CA Orléans, ch. des urgences, 11 décembre 2019, n° 19/01247
ORLÉANS
Arrêt
Infirmation partielle
PARTIES
Défendeur :
Olivier Zanni (SCP)
COMPOSITION DE LA JURIDICTION
Président :
M. Blanc
Conseillers :
Mme Meneau-Breteau, Mme Grua
Avocats :
Me Brillatz, Me Devaux, Me Brouard, Me Devauchelle
Le 29 septembre 2014, la société Carrefour donnait en location-gérance à la SARL Sajdis un fonds de commerce qu'elle venait de lui acheter.
Par jugement du tribunal de commerce de Châteauroux en date du 6 avril 2016, la société Sajdis était placée en redressement judiciaire, Maître Pierrat étant désigné en qualité d'administrateur judiciaire.
Par courrier du 23 mai 2016, la société Carrefour dénonçait le contrat de location-gérance à effet du 31 août 2016.
Par jugement du tribunal de commerce de Paris en date du 31 octobre 2016, il était décidé que la rupture aurait dû être précédée d'un préavis de 13 mois expirant le 30 juin 2017, et ce eu égard à l'ancienneté des relations existantes entre les parties, lesquelles trouvaient un accord prévoyant une exécution du contrat de location-gérance jusqu'au 30 juin 2017 avec réduction partielle de la créance du fournisseur, CSF. Cet accord était constaté par un jugement, aujourd'hui définitif, du tribunal de commerce de Paris en date du 20 février 2017.
À l'expiration du délai de préavis, soit le 30 juin 2017, la société Carrefour faisait assigner d'heure à heure devant le juge des référés du tribunal de commerce de Châteauroux la société Sajdis.

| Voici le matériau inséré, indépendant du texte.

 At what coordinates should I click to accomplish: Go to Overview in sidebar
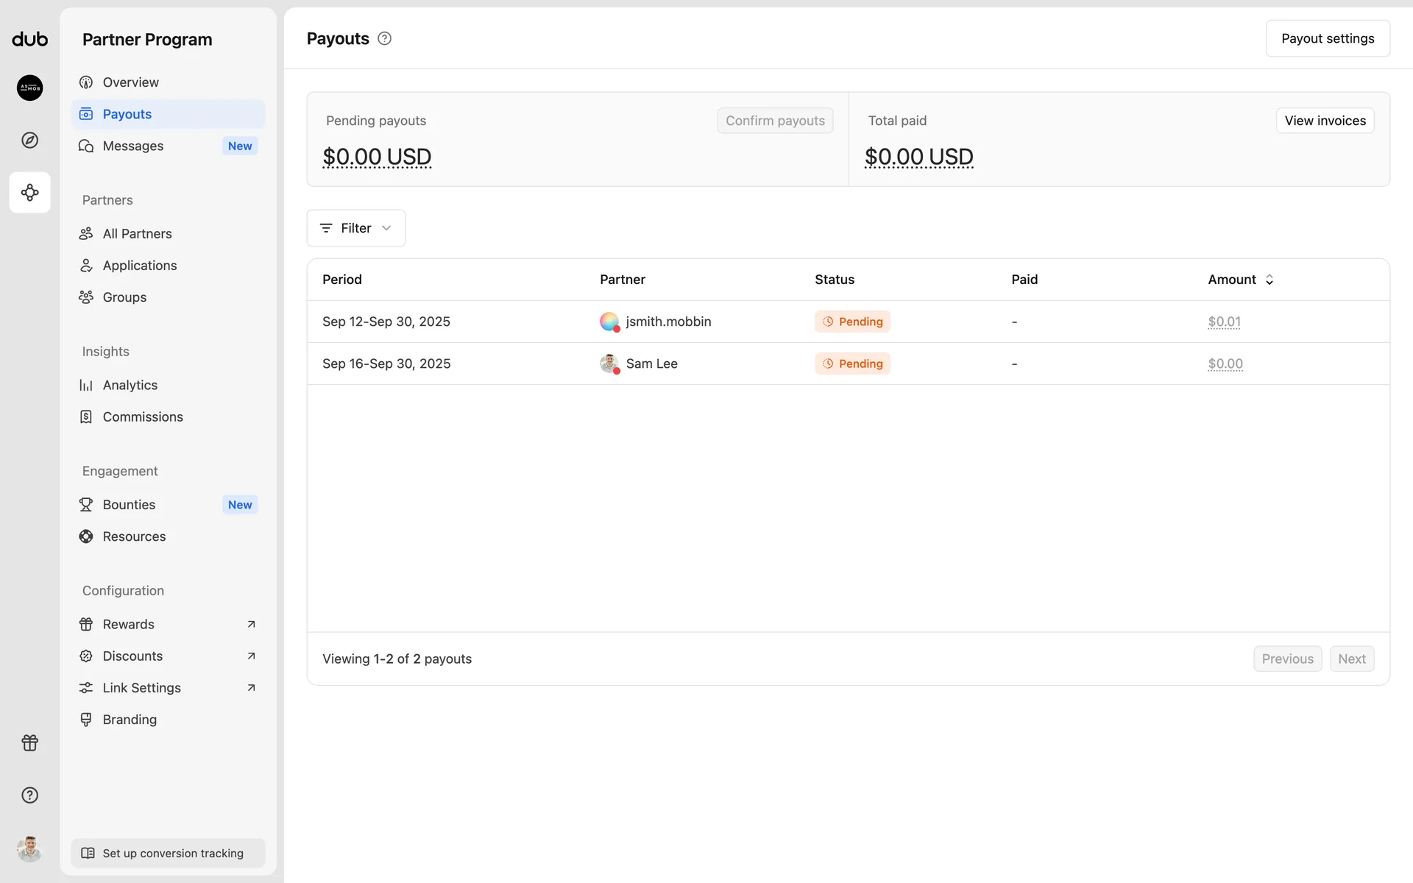tap(130, 82)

Par une ordonnance en date du 5 juillet 2017, le président du tribunal de commerce de Châteauroux statuant en référé ordonnait à la SARL Sajdis de libérer les lieux le 31 août 2017 après avoir respecté les obligations mises à la charge du locataire, assortissant cette obligation d'une astreinte de 10'000 € par jour de retard à compter du 31 août 2017, et ordonnait l'expulsion de la SARL Sajdis passé la même date, autorisant la société Carrefour Proximité France ou tout huissier mandaté à solliciter si nécessaire le concours de la force publique. Le juge des référés désignait Me X…, huissier de justice à Issoudun aux fins :
' d'effectuer un état des lieux portant sur l'état locatif à la sortie de la SARL Sajdis ainsi que l'inventaire du stock en présence de tous représentants de la société Carrefour Proximité France ayant pouvoir à cet effet, et ce, en conformité avec les dispositions de l'article 4'17 du contrat de location gérance,
' d'interpeller la SARL Sajdis quant au sort du stock de marchandises lui appartenant et, le cas échéant, autoriser la société Carrefour à reprendre ou faire reprendre celui-ci, si bon lui semble, après inventaire au prix de fourniture pratiqué à cette date, et ce conformément à l'article 4'14 du contrat de location gérance,
' de dire qu'à défaut de reprise du stock par la société Carrefour comme indiqué ci-dessus, le stock de marchandises présent sur les lieux sera séquestré sous le contrôle de l'huissier instrumentaire en tous lieux extérieurs au point de vente et désigné par la SARL Sajdis,
' de dire qu'en l'absence sur les lieux de la SARL Sajdis, nonobstant la parfaite signification de la décision à intervenir, l'état des lieux et l'inventaire pourront être effectué hors sa présence,
' de s'assurer de la libération des lieux par SARL Sajdis et si besoin de procéder à son expulsion ainsi que de tous occupants de son chef,
' de dire que la société Carrefour et l'huissier instrumentaire pourront se faire assister, le cas échéant, de la force publique et d'un serrurier aux fins de l'exécution de la décision.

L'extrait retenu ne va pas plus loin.